Entries on target coordinates:
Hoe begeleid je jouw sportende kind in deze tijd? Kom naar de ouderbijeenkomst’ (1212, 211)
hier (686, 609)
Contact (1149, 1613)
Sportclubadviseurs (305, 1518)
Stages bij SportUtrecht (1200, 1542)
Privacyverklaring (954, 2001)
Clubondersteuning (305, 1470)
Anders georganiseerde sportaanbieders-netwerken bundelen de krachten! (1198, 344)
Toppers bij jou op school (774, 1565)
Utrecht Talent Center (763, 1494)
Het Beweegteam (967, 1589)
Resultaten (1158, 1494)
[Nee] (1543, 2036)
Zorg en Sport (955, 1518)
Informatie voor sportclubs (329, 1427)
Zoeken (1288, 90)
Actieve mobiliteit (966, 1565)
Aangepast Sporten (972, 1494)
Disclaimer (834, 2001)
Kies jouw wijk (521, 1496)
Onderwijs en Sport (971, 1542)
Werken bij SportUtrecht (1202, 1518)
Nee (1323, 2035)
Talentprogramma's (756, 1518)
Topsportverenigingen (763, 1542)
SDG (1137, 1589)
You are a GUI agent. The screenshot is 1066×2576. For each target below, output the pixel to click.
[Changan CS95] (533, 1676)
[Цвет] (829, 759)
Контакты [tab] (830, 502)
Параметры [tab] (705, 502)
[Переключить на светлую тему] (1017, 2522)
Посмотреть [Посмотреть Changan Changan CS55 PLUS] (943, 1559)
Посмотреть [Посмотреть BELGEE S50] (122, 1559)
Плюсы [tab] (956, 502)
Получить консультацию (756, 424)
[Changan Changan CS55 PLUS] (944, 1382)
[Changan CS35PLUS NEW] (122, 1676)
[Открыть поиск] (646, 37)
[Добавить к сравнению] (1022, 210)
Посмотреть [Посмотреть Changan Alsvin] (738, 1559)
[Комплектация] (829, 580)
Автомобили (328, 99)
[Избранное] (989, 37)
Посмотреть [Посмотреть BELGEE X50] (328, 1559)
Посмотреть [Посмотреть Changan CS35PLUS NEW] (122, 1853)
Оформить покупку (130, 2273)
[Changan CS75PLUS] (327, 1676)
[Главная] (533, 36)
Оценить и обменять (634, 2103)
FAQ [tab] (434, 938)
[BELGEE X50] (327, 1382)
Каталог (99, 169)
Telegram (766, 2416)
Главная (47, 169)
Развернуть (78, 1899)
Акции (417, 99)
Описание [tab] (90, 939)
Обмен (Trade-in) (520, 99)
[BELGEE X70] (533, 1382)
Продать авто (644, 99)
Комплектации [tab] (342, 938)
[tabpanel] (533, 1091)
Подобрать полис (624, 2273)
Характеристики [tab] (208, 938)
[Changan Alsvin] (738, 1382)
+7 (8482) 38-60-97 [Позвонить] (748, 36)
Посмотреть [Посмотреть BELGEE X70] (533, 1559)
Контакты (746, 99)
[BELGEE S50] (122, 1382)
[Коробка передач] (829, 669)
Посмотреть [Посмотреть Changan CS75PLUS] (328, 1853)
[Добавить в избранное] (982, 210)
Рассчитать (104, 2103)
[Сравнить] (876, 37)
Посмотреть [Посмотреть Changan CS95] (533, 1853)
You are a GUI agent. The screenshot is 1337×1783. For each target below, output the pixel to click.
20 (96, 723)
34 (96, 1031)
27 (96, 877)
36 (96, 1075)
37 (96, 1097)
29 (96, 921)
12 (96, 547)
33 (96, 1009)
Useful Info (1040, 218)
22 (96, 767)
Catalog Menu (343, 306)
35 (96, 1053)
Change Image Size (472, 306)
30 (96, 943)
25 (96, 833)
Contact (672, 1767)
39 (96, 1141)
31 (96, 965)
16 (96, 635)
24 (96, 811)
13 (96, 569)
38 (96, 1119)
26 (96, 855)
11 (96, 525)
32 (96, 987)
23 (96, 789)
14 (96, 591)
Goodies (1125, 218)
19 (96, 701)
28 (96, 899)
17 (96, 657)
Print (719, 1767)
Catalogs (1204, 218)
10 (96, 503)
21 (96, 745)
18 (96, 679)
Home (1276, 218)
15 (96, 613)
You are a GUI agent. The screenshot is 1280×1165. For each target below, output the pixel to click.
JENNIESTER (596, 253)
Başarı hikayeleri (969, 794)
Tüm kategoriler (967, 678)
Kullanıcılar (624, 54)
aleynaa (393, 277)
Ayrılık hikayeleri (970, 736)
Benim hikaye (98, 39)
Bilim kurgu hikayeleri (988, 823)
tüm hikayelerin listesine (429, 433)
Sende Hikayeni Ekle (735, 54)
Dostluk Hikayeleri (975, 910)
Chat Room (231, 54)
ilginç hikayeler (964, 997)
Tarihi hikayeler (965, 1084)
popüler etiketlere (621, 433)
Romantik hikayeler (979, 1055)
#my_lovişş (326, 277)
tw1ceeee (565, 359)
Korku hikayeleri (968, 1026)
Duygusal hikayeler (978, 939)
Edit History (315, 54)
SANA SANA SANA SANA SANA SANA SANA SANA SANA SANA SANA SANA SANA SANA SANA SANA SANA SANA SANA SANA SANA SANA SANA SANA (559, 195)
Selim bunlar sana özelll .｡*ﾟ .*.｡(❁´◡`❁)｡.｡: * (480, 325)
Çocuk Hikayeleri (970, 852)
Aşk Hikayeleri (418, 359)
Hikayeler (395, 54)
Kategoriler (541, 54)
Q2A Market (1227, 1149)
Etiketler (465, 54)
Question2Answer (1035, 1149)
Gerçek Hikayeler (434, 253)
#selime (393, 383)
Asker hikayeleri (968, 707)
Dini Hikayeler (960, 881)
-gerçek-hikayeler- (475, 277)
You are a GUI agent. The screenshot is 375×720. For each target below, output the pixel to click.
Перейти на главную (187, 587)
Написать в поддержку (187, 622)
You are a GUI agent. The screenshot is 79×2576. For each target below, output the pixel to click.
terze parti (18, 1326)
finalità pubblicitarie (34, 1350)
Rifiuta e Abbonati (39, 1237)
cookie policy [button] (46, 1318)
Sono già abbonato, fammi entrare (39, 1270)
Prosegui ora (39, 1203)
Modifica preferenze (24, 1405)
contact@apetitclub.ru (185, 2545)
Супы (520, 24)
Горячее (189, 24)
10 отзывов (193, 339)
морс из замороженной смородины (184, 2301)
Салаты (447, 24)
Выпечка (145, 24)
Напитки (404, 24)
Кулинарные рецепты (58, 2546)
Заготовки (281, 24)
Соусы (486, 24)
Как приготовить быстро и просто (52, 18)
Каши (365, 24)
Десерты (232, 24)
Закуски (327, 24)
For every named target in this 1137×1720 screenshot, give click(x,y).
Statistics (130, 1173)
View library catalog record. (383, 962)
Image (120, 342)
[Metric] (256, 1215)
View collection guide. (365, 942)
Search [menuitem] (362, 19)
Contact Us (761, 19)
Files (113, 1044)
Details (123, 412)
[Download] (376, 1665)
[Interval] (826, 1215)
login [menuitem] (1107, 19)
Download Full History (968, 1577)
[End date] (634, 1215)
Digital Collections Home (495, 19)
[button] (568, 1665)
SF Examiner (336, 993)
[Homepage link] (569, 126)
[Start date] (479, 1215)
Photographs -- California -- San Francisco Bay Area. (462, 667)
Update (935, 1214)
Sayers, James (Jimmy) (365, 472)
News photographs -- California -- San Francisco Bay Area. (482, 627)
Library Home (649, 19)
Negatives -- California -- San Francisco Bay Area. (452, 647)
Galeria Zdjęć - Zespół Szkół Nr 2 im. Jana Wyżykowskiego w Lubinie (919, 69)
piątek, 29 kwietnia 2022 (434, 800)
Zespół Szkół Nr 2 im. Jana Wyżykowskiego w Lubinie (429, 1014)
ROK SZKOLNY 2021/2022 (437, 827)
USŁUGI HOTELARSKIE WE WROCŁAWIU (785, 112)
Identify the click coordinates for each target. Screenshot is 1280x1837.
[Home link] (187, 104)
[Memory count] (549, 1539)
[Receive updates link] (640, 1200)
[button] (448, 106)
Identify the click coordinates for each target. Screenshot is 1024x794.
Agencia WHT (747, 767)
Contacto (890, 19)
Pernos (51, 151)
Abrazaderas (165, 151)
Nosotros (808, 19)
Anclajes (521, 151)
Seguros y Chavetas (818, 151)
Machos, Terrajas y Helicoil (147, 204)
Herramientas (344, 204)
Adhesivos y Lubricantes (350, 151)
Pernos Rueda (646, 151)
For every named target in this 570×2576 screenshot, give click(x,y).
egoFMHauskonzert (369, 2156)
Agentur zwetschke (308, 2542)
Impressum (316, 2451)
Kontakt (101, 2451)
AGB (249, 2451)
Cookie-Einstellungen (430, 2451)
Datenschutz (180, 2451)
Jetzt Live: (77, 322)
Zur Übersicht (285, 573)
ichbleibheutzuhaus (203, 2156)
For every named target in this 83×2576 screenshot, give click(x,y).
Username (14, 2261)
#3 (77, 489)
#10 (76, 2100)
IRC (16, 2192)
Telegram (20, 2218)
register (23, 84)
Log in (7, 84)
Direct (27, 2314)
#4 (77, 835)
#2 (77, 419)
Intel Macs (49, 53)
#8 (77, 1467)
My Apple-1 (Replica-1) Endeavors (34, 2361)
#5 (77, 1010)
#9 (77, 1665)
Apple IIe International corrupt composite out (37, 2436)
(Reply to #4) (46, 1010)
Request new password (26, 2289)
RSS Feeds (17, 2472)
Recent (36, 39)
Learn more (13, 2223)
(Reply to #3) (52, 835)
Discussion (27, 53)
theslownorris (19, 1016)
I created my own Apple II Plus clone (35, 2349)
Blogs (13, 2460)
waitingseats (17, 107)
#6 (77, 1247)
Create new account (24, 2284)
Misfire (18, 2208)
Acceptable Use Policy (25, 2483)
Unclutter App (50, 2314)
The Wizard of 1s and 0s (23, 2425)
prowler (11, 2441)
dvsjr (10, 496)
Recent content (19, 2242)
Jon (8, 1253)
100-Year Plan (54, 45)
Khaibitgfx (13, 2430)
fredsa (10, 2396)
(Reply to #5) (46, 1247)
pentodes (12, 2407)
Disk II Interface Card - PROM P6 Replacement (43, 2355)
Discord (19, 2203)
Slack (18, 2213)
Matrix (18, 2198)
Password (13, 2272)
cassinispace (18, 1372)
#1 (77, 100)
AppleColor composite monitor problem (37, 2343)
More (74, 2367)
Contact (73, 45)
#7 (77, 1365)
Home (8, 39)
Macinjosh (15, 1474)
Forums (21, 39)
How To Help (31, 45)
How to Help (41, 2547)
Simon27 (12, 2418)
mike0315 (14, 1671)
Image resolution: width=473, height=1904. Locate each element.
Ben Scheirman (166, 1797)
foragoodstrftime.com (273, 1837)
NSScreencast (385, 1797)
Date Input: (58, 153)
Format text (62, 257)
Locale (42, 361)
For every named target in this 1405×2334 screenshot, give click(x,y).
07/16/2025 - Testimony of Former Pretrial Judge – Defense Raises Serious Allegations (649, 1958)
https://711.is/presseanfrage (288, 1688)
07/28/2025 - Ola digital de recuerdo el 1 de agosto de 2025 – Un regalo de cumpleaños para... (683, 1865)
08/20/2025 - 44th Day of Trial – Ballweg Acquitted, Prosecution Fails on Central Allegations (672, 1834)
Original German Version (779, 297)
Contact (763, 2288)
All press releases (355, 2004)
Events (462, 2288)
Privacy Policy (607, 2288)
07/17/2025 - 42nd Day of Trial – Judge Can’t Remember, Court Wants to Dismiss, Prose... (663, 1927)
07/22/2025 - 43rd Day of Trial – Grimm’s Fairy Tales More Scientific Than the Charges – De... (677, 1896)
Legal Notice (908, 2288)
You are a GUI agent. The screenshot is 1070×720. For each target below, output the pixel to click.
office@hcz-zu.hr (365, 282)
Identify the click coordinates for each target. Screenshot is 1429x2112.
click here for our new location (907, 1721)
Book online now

● SHORT TASK
Please rewrite the lines between the line holding "login [menuitem] (1107, 19)" and the line holding "Sayers, James (Jimmy) (365, 472)", inclusive, shifting every coordinate in the answers by -88.

● SOLUTION
login [menuitem] (1019, -69)
Download Full History (880, 1489)
[End date] (546, 1127)
Digital Collections Home (407, -69)
[button] (480, 1577)
SF Examiner (248, 905)
[Homepage link] (481, 38)
[Start date] (391, 1127)
Photographs -- California -- San Francisco Bay Area. (374, 579)
Update (847, 1126)
Sayers, James (Jimmy) (277, 384)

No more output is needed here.